Ziemlich still ist es definitiv hier in meinem Zimmer. Kein bedrohliches, unlokalisierbares Knarzen, auch kein Uhu der vor dem Fenster herumuhut, keine Geräusche von der Straße. Und auch Giaco scheint grade ziemlich still zu sein. Was der wohl gerade macht? Lähmende Müdigkeit überkommt meinen angespannten Körper und so fallen mir langsam, ohne dass ich es verhindern kann, die Augen zu. Kurz ist es Dunkel, dann schlagartig wieder hell, denn ich schlage die Augen wieder auf. Die Dunkelheit macht mir Angst. In meinem Rücken fühlt es sich so an, als wäre hinter mir etwas, irgendetwas, das mir nichts Gutes Will. Jeden Moment könnte es aus der Wand hervorschnellen, so fühlt es sich an. Vielleicht lauert es grade im Treppenhaus hinter der Wand und bereitet sich auf den Angriff vor? Oder vielleicht kommt es aus einer anderen Dimension? Alles Quatsch, denn Monster gibt es nicht. So fühlt es sich allerdings gerade nicht an. Ein nur allzu vertrautes Gefühl von Angst und Müdigkeit mischt sich in meinem Körper, mein Herz schlägt schnell und meine Augenlider fühlen sich müde an und trotzdem traue ich mich nicht, sie zu schließen. So weit wie nur irgendwie möglich entfernt von der Wand liege ich im Bett, direkt vor mir der obere Balken des Hochbettes.

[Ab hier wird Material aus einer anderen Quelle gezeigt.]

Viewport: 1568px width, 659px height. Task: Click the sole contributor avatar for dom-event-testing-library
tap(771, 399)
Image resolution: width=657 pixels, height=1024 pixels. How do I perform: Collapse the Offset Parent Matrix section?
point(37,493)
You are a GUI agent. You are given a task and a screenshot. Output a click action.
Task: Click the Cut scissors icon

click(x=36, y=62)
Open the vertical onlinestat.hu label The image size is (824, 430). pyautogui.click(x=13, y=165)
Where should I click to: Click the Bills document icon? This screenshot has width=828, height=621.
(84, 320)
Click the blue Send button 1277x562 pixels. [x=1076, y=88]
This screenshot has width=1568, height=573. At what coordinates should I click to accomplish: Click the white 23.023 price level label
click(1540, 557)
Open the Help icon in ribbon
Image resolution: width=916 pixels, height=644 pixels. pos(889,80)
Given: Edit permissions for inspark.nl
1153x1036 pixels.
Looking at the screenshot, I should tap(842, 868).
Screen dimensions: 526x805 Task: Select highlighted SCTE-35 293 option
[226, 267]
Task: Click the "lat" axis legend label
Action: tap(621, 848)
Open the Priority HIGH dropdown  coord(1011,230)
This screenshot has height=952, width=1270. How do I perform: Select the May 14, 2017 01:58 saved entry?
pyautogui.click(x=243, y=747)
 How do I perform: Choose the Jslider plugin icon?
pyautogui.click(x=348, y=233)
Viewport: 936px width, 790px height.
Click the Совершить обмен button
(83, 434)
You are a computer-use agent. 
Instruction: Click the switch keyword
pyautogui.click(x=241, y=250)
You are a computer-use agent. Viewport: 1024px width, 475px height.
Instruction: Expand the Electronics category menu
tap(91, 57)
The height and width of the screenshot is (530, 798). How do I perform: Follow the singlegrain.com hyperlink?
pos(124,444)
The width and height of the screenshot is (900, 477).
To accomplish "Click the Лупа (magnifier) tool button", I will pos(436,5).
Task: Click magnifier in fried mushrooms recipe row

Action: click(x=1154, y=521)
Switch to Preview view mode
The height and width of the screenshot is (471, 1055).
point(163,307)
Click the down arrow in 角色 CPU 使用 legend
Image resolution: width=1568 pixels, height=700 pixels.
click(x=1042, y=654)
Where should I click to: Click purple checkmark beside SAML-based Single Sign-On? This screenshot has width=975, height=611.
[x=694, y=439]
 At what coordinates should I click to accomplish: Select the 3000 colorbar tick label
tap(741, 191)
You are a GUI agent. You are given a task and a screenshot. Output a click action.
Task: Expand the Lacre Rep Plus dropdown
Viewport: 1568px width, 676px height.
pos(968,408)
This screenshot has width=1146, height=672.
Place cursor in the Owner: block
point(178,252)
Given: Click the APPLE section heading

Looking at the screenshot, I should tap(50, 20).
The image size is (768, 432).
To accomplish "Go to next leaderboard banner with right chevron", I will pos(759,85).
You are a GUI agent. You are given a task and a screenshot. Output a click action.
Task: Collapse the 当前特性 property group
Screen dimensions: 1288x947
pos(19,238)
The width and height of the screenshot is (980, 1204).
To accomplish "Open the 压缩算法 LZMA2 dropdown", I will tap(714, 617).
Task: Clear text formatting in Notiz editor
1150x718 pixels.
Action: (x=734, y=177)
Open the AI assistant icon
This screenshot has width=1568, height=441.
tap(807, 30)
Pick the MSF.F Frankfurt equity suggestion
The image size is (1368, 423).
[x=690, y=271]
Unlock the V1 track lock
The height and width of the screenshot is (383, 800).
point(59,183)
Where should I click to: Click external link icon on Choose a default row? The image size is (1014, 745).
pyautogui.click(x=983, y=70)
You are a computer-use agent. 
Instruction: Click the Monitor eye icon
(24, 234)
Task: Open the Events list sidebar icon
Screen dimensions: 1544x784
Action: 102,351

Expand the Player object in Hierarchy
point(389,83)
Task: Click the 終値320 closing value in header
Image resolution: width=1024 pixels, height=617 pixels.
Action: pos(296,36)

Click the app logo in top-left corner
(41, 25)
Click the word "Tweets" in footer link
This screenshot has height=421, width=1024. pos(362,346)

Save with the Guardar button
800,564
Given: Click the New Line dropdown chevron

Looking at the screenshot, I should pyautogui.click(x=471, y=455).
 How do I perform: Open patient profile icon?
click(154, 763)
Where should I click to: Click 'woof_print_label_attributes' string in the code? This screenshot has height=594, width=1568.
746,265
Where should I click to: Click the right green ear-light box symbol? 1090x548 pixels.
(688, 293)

Ich warte auf das abklingen der Angst, doch wie so oft ändert sich nichts. Das nicht vorhandene Monster greift natürlich nicht an und auch die Angst davor verschwindet leider nicht. Vor meiner Zeitreise bin ich in solchen Situationen meist zu meiner Mutter ins Wohnzimmer gegangen um ihr davon zu berichten, das ich nicht einschlafen kann. Das fand sie meist gar nicht toll und dementsprechend hatte ich auch Angst, im Wohnzimmer aufzukreuzen und stand für gewöhnlich häufig eine Stunde lang unschlüssig im Flur herum, unentschlossen zwischen dem Monster in meinem Zimmer und meiner wütenden Mutter im Wohnzimmer.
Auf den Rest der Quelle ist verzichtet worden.